* **WHAT YOU SHOULD DO**:
Search the data below for the word "resolution" and report how many lines contain it. Nothing but the number is needed.

BEGIN MATERIAL PROVIDED

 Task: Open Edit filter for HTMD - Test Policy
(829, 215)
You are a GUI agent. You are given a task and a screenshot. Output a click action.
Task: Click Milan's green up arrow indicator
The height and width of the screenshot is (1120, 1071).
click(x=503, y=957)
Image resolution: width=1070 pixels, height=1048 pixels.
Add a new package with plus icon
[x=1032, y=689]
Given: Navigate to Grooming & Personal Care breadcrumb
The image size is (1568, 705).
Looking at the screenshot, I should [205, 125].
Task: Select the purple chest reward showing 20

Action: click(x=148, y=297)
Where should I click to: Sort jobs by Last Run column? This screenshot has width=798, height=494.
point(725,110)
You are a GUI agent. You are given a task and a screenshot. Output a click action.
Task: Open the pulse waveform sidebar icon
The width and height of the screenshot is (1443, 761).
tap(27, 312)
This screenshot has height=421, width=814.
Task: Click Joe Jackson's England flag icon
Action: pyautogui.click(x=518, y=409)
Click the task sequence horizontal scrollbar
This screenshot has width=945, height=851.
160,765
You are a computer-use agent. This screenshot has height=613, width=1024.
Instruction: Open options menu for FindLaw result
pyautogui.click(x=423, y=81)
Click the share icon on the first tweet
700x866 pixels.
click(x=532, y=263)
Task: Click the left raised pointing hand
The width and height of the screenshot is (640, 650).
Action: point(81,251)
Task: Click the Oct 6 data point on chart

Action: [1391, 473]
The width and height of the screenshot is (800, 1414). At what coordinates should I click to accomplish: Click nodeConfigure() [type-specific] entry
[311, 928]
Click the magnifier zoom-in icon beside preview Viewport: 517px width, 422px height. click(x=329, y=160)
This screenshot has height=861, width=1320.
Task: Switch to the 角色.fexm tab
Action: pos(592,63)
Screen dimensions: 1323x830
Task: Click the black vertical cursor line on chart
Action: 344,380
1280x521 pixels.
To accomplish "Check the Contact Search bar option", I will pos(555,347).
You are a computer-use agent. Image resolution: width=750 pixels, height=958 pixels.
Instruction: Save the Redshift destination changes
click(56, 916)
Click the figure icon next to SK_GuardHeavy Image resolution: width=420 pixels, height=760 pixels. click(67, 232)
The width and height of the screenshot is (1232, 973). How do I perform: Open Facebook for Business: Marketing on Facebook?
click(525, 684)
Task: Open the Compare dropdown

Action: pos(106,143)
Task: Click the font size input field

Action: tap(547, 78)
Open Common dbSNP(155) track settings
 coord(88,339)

END MATERIAL PROVIDED

* **OUTPUT BELOW**:
3